- Goal: Collect every line in the rows below that contains the string "Toggle", treating uppercase and lowercase as different.

- Dataset records:

[Begin]

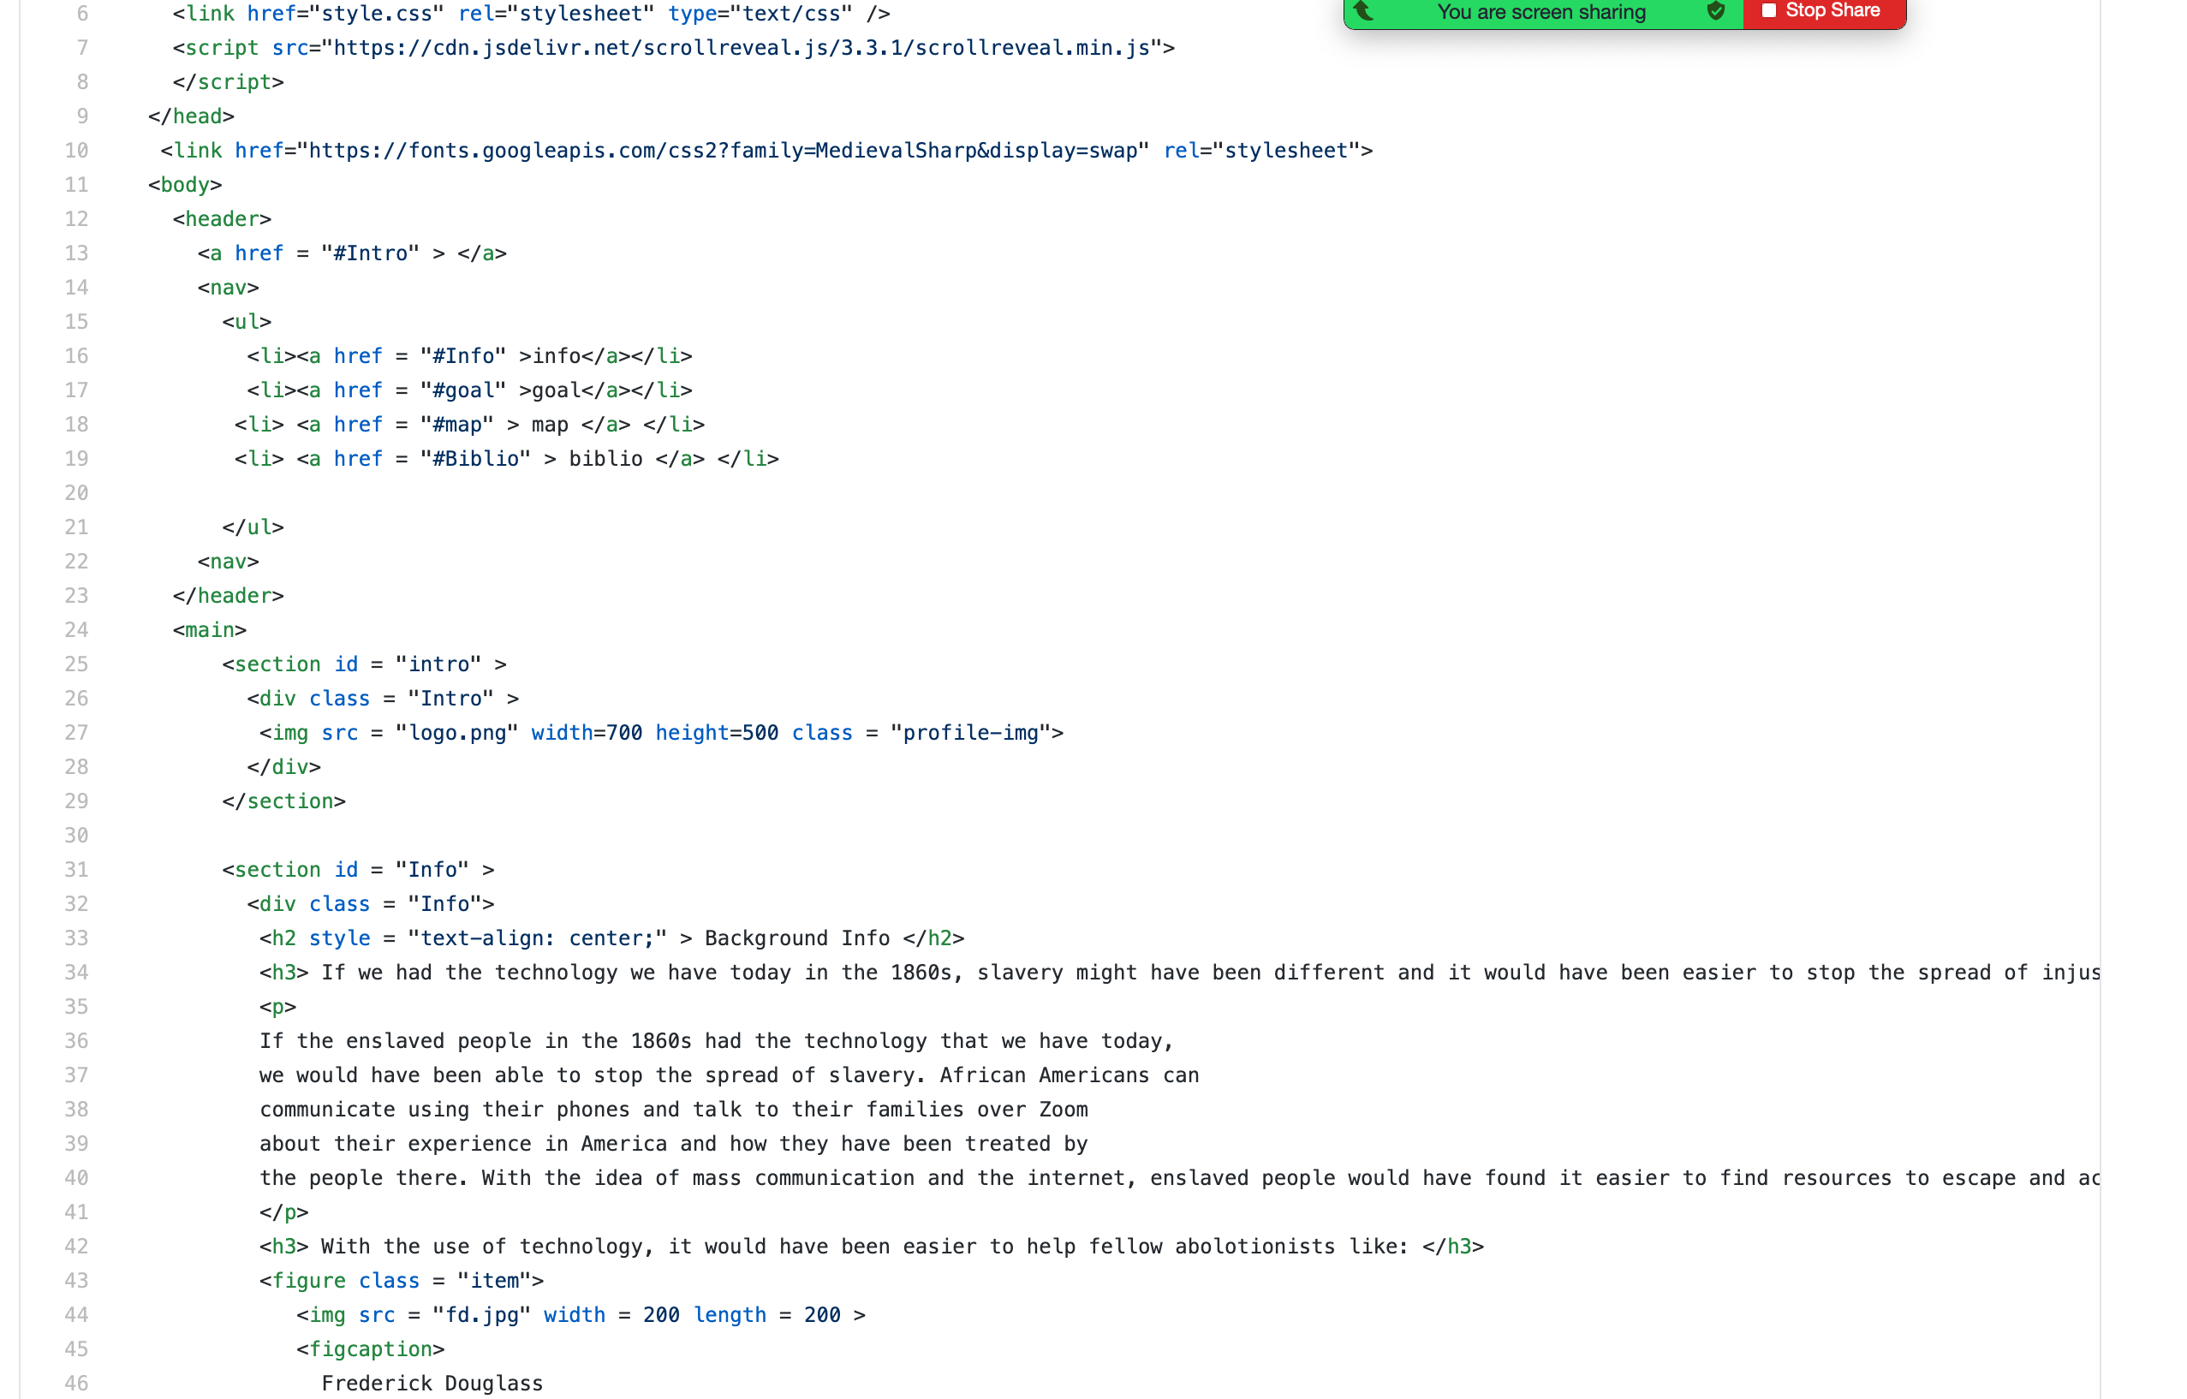
Task: Click the "fd.jpg" source string
Action: 482,1315
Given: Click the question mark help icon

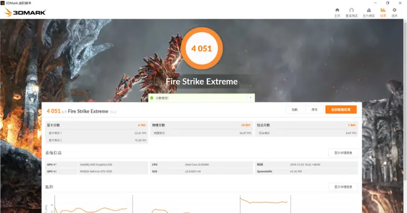Looking at the screenshot, I should pyautogui.click(x=250, y=98).

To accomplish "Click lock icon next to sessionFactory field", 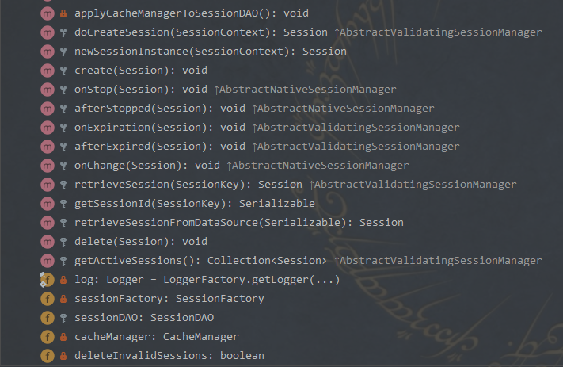I will click(63, 299).
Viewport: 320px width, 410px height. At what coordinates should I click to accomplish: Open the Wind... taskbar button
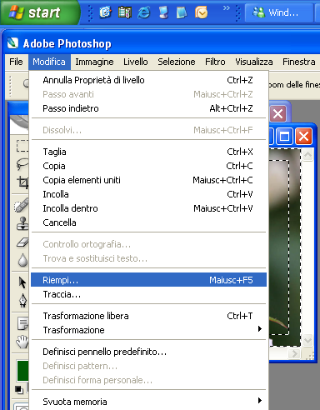278,13
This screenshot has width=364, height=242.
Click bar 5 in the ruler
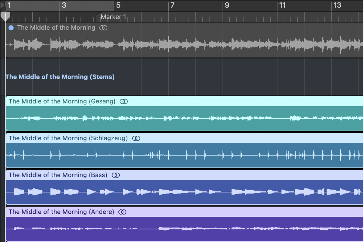tap(118, 5)
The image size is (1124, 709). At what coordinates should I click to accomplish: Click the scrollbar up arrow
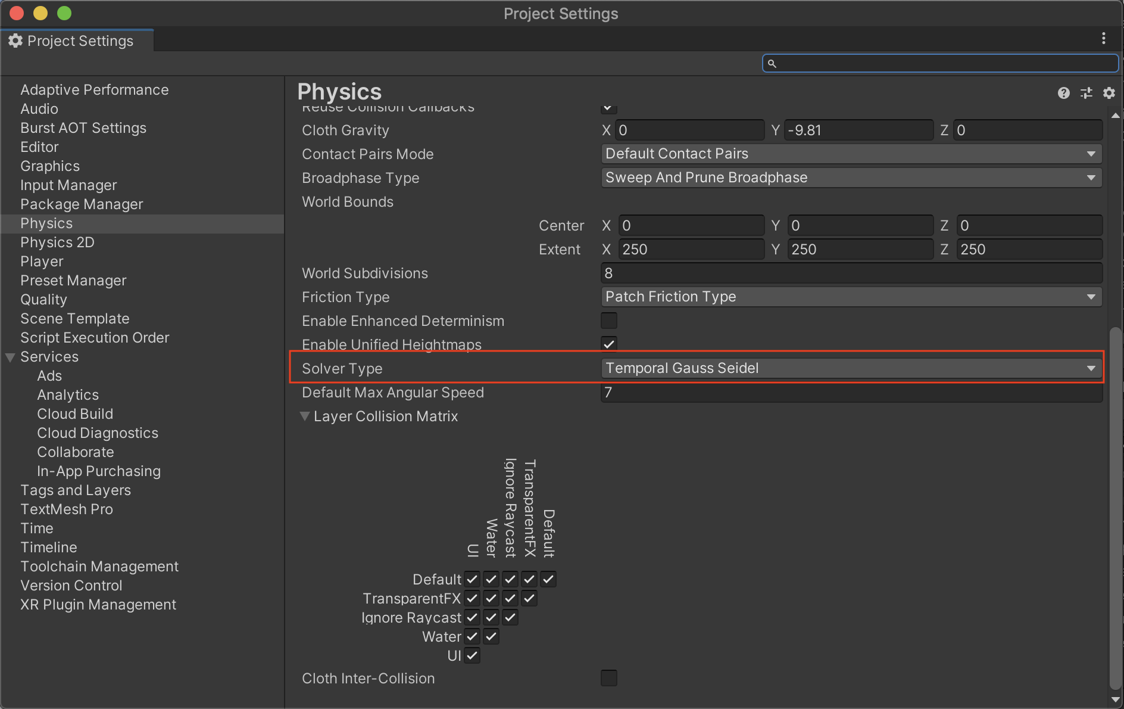(x=1116, y=115)
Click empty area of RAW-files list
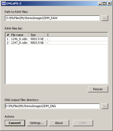Viewport: 113px width, 131px height. (x=57, y=64)
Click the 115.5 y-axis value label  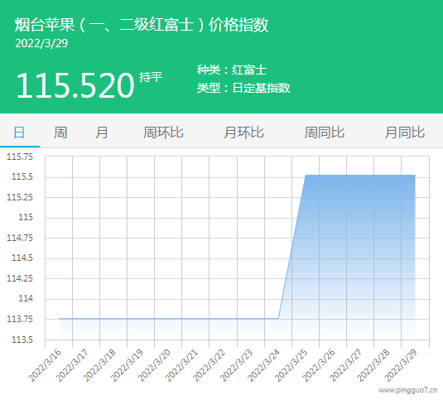tap(22, 177)
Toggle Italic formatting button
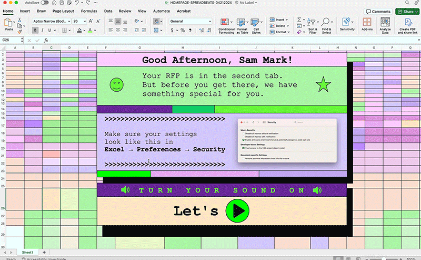 pos(44,31)
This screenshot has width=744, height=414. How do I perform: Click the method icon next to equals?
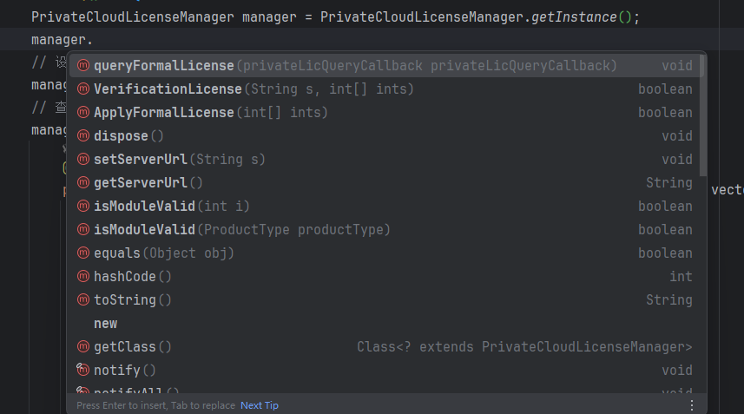[x=83, y=253]
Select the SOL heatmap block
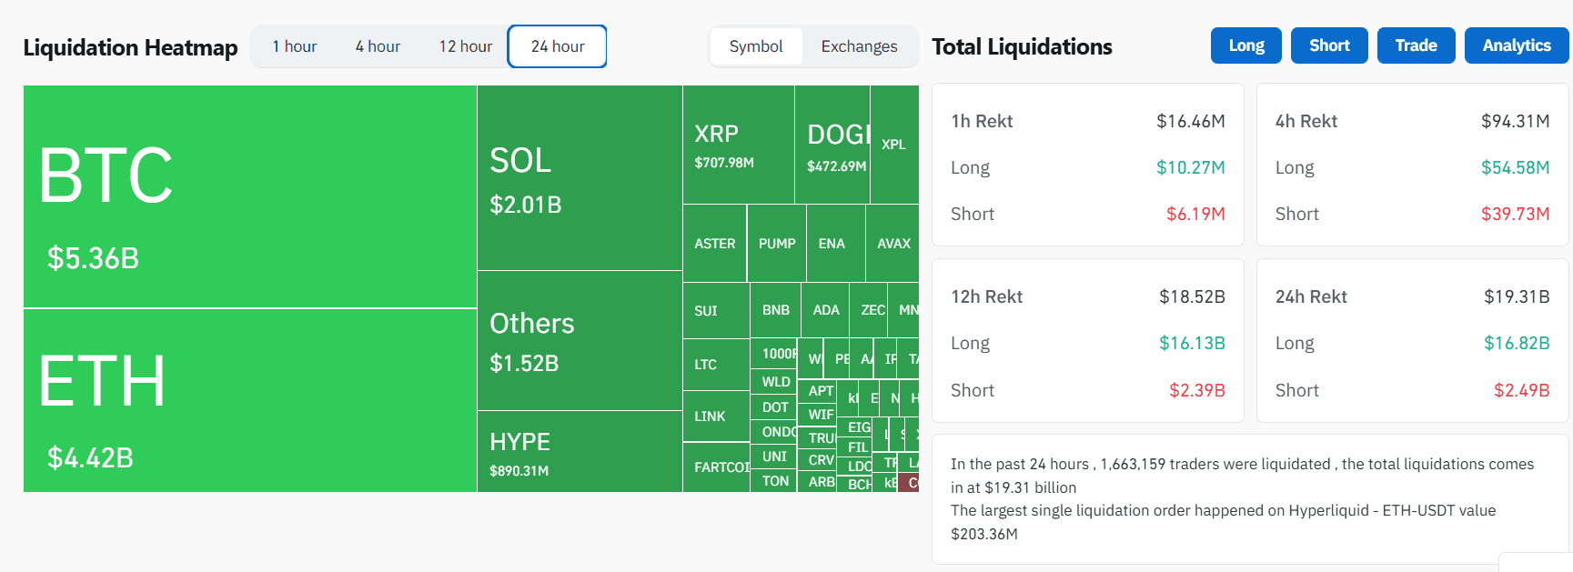 pos(579,178)
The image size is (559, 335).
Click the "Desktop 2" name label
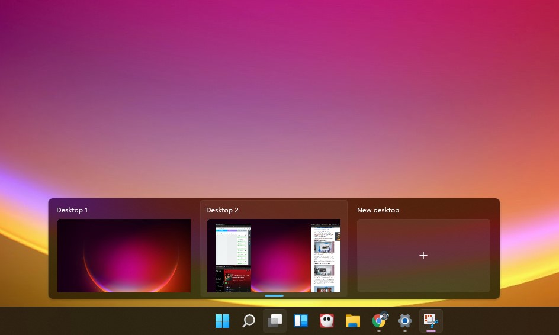[222, 210]
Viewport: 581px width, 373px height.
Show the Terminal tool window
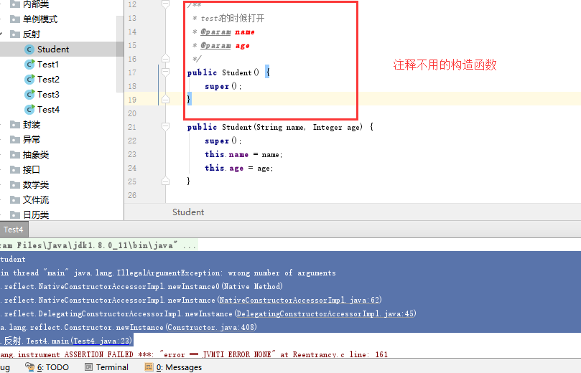pos(106,367)
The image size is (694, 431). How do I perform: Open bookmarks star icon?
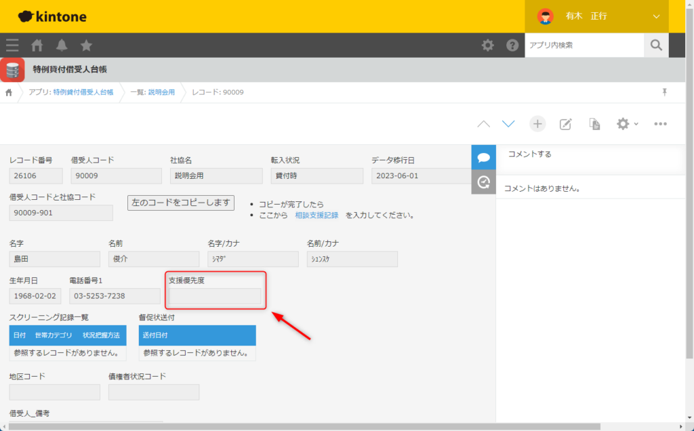(86, 45)
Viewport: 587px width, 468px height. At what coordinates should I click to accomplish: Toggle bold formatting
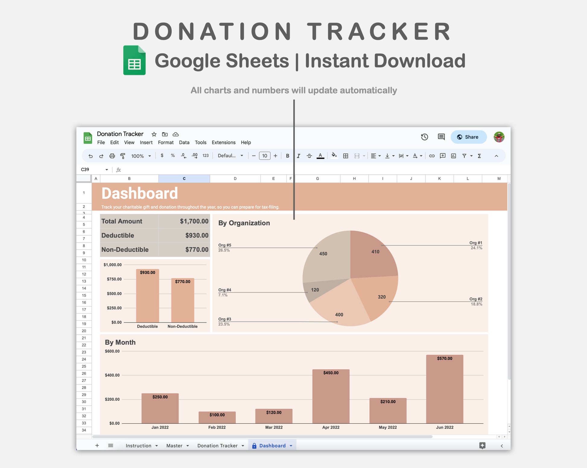(x=287, y=156)
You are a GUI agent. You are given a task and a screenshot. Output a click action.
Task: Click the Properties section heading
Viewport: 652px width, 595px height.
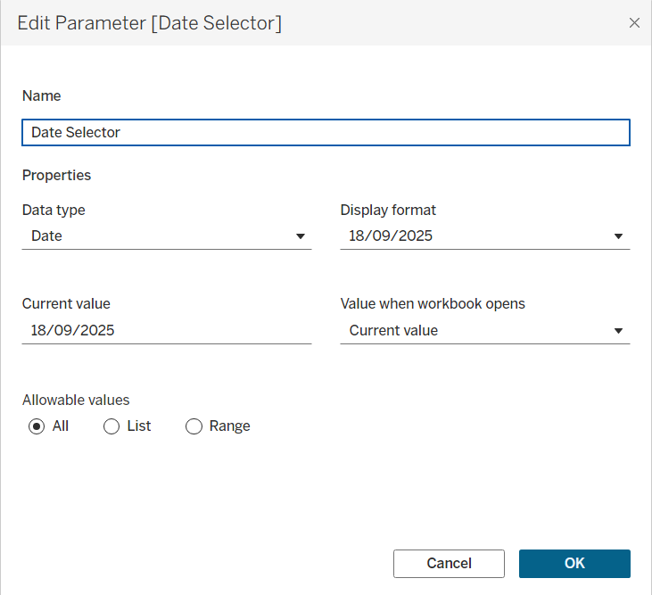click(56, 175)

[End]

- Response to this task:
Toggle Italic formatting button
Viewport: 587px width, 468px height. At what coordinates should I click to accomplish: Toggle bold formatting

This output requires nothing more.